> _TASK DESCRIPTION_: Copy the stretch of the passage about the wounded medic from "Ilouz opened his" through "in the arm.", changing "tourniquet" to "bandage".

> _GIVEN PASSAGE_:
----

One of the bullets hit Ilouz in the shoulder and shrapnel sprayed his face after ricocheting off the wall next to him. Two other bullets aimed at him were stopped – one by his flak jacket and one by a grenade in his pouch.
“When I reached the door of the storage room where the wounded were, I was hit by another round from a Kalashnikov. One of the bullets entered my right thigh; it broke the bone and tore the artery and the main vein. It all [felt like it] happened in slow motion.”
Ilouz opened his emergency kit and tried to apply a tourniquet to himself – without success. He called a soldier to apply it and to undress him to look for other wounds.
“At the same time, I looked at the conditions of the other wounded soldiers. I realized that I’m the most seriously wounded. I lost a lot of blood and floated in and out of consciousness.”
During the entire time the fighting continued. The platoon commander was trying to protect the wounded. Another wounded soldier joined his comrades in the storage room – a soldier who was shot in the arm.
“Every 20 seconds, someone else shook me and yelled at me so that I would remain conscious, and everybody was looking at me with a helpless look. After all, I was the only medic there – and I was the most seriously wounded.”

----

> _Source data_:
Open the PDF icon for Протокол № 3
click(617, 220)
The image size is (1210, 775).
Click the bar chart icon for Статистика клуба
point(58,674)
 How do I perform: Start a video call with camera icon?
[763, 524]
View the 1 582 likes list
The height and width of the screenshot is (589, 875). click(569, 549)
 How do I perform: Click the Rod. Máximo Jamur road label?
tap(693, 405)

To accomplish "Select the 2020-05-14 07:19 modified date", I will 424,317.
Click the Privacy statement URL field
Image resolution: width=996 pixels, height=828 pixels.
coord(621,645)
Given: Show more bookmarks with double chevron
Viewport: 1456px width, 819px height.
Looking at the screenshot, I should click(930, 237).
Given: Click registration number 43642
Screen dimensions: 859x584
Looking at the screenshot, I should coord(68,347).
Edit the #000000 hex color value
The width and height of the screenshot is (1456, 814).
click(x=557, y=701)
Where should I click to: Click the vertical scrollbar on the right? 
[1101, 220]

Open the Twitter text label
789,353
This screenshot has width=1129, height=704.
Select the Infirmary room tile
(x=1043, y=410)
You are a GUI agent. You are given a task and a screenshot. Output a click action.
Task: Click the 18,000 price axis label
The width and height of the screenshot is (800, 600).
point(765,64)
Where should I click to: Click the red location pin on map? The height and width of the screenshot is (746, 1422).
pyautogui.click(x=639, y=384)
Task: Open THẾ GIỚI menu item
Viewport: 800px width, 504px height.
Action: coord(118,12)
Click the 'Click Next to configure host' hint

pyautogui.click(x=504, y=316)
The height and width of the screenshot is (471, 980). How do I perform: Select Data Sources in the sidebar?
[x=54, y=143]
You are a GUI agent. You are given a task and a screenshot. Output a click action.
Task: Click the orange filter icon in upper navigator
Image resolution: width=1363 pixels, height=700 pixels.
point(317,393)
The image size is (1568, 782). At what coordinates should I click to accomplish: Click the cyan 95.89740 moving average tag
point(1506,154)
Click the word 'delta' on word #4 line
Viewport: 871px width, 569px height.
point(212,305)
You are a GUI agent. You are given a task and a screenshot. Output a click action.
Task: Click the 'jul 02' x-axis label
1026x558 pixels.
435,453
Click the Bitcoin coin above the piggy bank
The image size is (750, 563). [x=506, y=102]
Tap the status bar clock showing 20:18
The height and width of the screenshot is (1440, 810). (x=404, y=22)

----

> _TASK OUTPUT_:
Ilouz opened his emergency kit and tried to apply a bandage to himself – without success. He called a soldier to apply it and to undress him to look for other wounds.
“At the same time, I looked at the conditions of the other wounded soldiers. I realized that I’m the most seriously wounded. I lost a lot of blood and floated in and out of consciousness.”
During the entire time the fighting continued. The platoon commander was trying to protect the wounded. Another wounded soldier joined his comrades in the storage room – a soldier who was shot in the arm.